In the current pandemic, scientists have drawn attention to the only disease of humanity that we have successfully defeated, namely smallpox. The results of a recent study published in PLOS Biology.
Even today, four decades after smallpox stopped spreading among the population, the disease is still considered one of the greatest killers in history. It has claimed more lives over the centuries than any other infectious disease, even plague and cholera.
In the 18th century, 400,000 Europeans died of smallpox every year. In London alone, after 1664, more than 321 thousand people died from the disease.
A third of the survivors were left blind, and many others were disfigured with scars.
“The current COVID-19 pandemic has sparked a resurgence of interest in studying infectious disease transmission and how public health protections can change the course of the pandemic.” is talking David Earn, who is modeling infectious disease transmission at McMaster University in Ontario.
For nearly 300 years, between 1664 and 1930, the authorities in London kept a careful record of smallpox deaths. Digitizing over 13,000 of these weekly reports, the researchers have created a massive timeline of smallpox deaths and prevention, tracking the movements of the virus in London and how seasons, public health policies and historical events affected the spread of the disease.
In earlier records, outbreaks appeared sporadically, gradually turning into regular streams of infection reports by 1770, when a primitive form of smallpox vaccination called variolation began to gain popularity.
It was not until 1810, when safer vaccination practices were introduced, that data show a sharp decline in the amplitude of epidemics, although outbreaks have become more frequent.
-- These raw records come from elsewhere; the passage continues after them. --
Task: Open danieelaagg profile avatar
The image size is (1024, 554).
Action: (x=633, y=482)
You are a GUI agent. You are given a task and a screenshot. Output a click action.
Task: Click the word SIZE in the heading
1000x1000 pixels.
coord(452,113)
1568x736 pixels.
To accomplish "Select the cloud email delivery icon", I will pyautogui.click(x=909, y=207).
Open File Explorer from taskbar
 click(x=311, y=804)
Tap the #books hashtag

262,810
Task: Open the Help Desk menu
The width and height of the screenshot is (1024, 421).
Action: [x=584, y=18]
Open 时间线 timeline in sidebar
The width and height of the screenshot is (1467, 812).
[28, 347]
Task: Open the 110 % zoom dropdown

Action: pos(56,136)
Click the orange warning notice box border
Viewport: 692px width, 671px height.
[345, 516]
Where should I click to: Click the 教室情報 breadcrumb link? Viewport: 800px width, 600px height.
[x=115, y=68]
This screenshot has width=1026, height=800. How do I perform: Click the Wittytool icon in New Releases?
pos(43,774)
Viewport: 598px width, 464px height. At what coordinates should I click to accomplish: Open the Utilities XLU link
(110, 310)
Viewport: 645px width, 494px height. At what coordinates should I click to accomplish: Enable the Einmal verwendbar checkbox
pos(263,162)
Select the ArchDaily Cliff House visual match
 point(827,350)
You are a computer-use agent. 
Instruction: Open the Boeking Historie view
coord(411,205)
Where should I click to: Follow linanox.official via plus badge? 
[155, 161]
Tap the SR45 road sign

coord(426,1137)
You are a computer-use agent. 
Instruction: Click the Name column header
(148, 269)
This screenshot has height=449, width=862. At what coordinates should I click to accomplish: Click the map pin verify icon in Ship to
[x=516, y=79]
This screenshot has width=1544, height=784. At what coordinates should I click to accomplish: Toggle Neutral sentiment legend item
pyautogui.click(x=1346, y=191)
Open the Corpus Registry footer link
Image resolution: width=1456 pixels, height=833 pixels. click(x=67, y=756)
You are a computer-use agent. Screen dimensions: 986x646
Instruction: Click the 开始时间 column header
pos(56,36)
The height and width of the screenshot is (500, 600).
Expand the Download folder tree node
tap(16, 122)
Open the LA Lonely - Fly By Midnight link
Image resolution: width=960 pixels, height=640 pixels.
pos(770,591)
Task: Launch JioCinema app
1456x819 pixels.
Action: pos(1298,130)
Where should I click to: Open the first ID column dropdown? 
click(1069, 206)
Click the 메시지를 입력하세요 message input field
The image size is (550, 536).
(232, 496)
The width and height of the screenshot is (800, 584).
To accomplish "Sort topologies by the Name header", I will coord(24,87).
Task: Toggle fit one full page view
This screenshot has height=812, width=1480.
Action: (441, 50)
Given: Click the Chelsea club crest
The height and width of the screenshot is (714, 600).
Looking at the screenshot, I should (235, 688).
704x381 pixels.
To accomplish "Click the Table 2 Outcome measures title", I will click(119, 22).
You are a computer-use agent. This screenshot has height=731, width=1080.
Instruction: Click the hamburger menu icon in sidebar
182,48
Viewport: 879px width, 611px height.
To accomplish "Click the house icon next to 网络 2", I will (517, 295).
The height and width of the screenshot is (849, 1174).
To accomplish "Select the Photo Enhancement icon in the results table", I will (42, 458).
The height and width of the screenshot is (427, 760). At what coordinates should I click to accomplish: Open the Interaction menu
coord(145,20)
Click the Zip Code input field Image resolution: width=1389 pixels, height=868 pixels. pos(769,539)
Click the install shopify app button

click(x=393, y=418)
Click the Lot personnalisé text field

A particularly large epidemic in London in the 1830s, which eventually spread to all of Europe, actually became the impetus for the adoption of England’s first vaccination law in 1840, which gave free vaccinations to everyone and banned more dangerous methods such as variolation. Only after that did the number of deaths drop sharply.
In the years leading up to the last smallpox death in London, around 1934, there were only a handful of deaths from the virus.
“It’s clear that the introduction of smallpox control measures — vaccination and then vaccination — made it possible to eradicate it,” says Olga Krylova, who worked on the project at McMaster University. “Our analysis also shows that increased use of control measures and changes in public health policies have been correlated with changes in the frequency of epidemics.”
The last case of smallpox infection in vivo was recorded on October 26, 1977 in the Somali city of Marka. And in the summer of 1978, the most recent known case of smallpox was an intralaboratory infection that took the life of 40-year-old Janet Parker, a medical photographer. Now the last remaining smallpox samples are stored in the United States and Russia.
Over the centuries London has undergone a number of major cultural and historical changes. The Industrial Revolution, for example, may have played a role in the smallpox epidemic as urbanization spread and social demographics changed. Wars were another possible propagation mechanism.
“Further research is needed using mathematical models to quantify the impact of interventions and historical events on smallpox outbreaks,” says Krylova.
Examining this data can give us insight into how the pandemic is changing over time and moving from a deadly threat to a historical artifact.